Avrebbe palpeggiato una 35enne di Casarano per ben due volte sul treno delle Ferrovie del Sud Est e con le accuse di violenza sessuale e furto aggravato A. C., 20enne di Parabita, è stato rinviato a giudizio dal gup Alcide Maritati così come richiesto dal sostituto procuratore Stefania Mininni.

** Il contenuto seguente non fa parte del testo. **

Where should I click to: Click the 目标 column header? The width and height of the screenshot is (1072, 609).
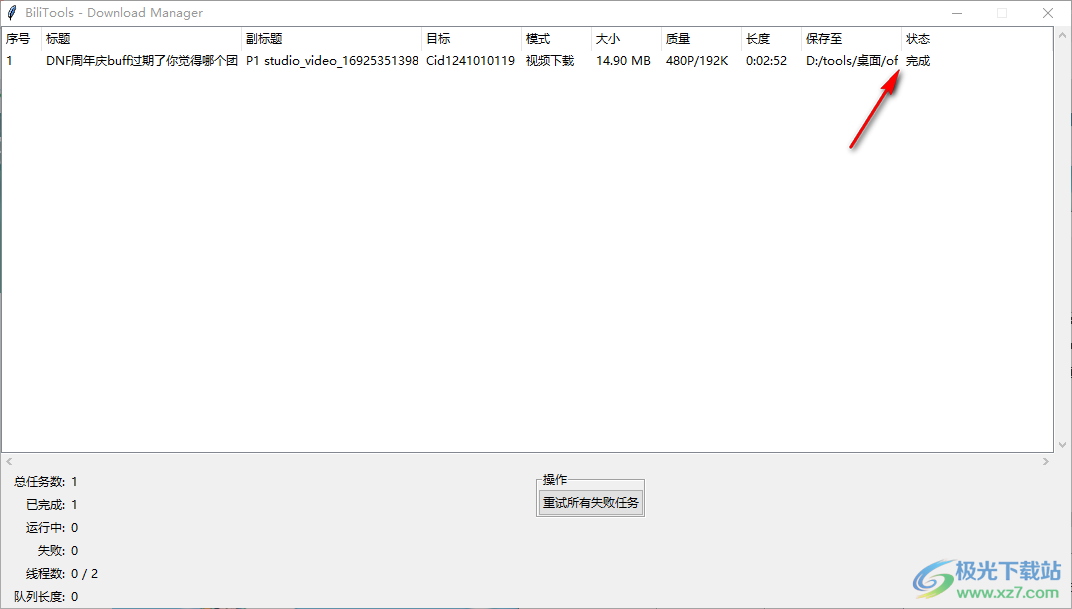(437, 38)
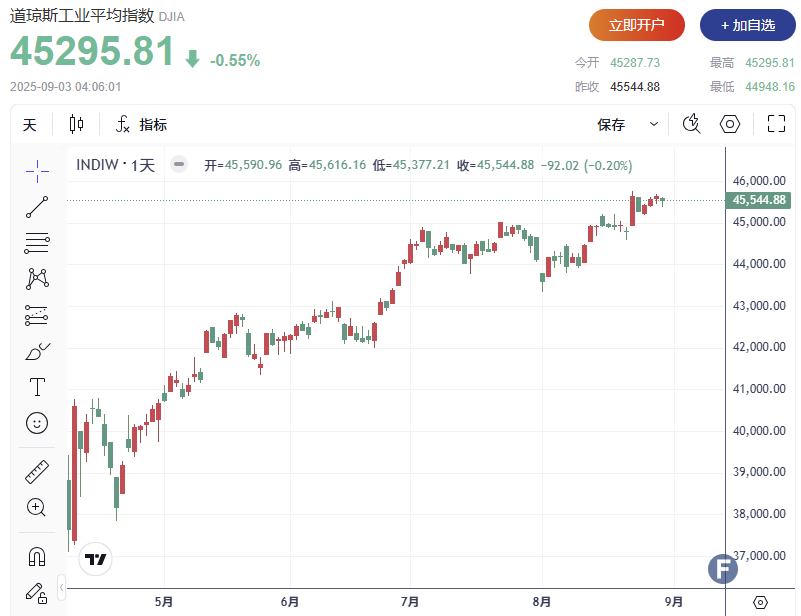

L’istruttoria dibattimentale si aprirà il prossimo 4 febbario davanti ai giudici della seconda sezione penale. Secondo le indagini coordinate dai carabinieri della Compagnia di Casarano, le presunte violenze si sarebbero consumate l’11 luglio 2011 e il 5 settembre dello stesso anno sulla tratta ferroviaria che collega Casarano con Gallipoli. Nella prima occasione, il 20enne avrebbe palpeggiato la donna che le sedeva accanto, facendola cadere per terra dopo aver cercato di costringerela a consumare un rapporto orale. Poi l’uomo si sarebbe masturbato dinanzi ai suoi occhi. Il secondo episodio si sarebbe verificato due mesi dopo. Il 20enne avrebbe sosrpreso la 35enne sul primo vagone del treno e dopo averle rubato il borsello la costrinse a seguirlo in un vagone vuoto e lì Cataldi avrebbe nuovamente palpeggiato la passeggera cercando di consumare, anche in questo caso, un rapporto orale. La 35enne, però, ebbe il coraggio di segnalare gli abusi subiti al capotreno che chiese l’immediato intervento dei carabinieri. Grazie alle testimonianze raccolte e alla querela della presunta vittima i militari chiuesro il cerchio attorno al 20enne. Nel corso dell’udienza preliminare, l’avvocato difensore Giuseppe Vinci aveva invocato il non luogo a procedere per il suo assistito per mancanza di prove. A suo dire, la querela della 35enne non sarebbe stata “né puntuale né lineare e faceva riferimento ad alcuni elementi che non sarebbero stati accertati”. La 35enne si è costituita parte civile con l’avvocato Giovanni Bellisario.